Texto

Sigamos adiante. “Alcestina Tolentino, presidente da Associação Caboverdiana, diz que o problema da habitação ‘atravessa toda a vida das comunidades imigrantes, pelo menos a dos africanos’. Quer seja para alugar uma casa, quer seja para comprar. E acrescenta que não tem havido melhoras nesta área em termos de práticas não discriminatórias da população migrante.” – continua o artigo do DN. Eu diria mais, parafraseando Dupont, dos Dupont & Dupond: “O PROBLEMA DA HABITAÇÃO ATRAVESSA TODA A VIDA DE TODOS OS PORTUGUESES E RESIDENTES EM PORTUGAL. Quer seja para alugar uma casa, quer seja para comprar”. Excepto, claro aqueles que têm pais ricos…!

Mas Alcestina Tolentino refere a existência de “práticas discriminatórias da população migrante”. Que seriam os requisitos exigidos pelos bancos para conceder empréstimos, e os requisitos exigidos pela Lei, nos contratos de arrendamento. Certo. Estamos juntos nisso, Alcestina Tolentino. Eu, que sou português, também já quis comprar casa e o banco, numa sondagem informal, disse-me que não era possível, porque eu tinha um contrato a prazo de três meses. Já lá vão mais de vinte anos. Mas é um critério que continua a ser aplicado. A todos, portugueses, imigrantes e estrangeiros. Não vejo quais sejam as outras exigências dos bancos feitas aos imigrantes e que sejam diferentes das aplicadas aos portugueses. Nem a Alcestina entrou em detalhes, nem a Céu Neves lhe perguntou.

Tarefa proposta
Segundo o texto, que cargo ocupa Alcestina Tolentino?

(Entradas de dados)
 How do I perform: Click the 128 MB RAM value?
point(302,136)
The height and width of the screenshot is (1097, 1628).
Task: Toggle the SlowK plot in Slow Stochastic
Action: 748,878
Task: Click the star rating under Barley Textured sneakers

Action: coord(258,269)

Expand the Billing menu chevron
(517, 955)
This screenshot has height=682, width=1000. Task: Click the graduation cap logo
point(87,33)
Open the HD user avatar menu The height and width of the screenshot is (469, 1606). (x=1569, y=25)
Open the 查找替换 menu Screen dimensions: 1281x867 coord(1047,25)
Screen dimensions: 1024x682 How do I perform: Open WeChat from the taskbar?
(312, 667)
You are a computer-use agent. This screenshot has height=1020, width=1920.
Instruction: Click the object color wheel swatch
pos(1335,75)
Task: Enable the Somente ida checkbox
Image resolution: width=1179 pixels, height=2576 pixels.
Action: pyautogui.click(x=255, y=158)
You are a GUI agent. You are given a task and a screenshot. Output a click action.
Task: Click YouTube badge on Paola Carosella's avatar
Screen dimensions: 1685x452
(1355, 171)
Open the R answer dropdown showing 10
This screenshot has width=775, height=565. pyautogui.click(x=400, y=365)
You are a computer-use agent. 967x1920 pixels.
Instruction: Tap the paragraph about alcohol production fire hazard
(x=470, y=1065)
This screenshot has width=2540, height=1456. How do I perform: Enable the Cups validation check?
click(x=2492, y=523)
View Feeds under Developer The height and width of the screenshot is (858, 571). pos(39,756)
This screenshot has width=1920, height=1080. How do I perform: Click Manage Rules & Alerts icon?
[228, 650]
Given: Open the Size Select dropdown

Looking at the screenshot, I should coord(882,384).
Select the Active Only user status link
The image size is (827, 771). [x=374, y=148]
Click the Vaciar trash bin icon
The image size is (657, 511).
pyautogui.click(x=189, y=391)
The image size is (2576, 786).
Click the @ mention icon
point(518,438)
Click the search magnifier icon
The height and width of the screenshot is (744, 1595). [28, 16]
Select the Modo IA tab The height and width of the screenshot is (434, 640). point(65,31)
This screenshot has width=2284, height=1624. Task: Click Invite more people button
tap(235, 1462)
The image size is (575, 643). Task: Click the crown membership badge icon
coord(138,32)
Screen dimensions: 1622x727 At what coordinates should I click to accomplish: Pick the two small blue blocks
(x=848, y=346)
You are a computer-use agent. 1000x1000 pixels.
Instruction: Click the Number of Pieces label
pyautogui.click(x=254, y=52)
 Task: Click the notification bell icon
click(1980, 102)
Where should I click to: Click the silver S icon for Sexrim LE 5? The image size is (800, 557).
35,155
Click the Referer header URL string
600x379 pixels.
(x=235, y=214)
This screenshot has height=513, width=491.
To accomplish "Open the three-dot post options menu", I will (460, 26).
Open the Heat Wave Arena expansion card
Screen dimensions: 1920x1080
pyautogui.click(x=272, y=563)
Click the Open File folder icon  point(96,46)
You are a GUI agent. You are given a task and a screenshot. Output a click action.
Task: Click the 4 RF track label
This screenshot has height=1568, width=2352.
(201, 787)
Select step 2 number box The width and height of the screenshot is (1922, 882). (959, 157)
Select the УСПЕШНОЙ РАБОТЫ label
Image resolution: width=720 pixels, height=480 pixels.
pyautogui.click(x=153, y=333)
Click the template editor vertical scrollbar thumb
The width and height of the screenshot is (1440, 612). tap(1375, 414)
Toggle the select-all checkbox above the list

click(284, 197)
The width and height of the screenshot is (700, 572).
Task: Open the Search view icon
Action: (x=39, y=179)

Resposta escrita
É presidente da Associação Caboverdiana.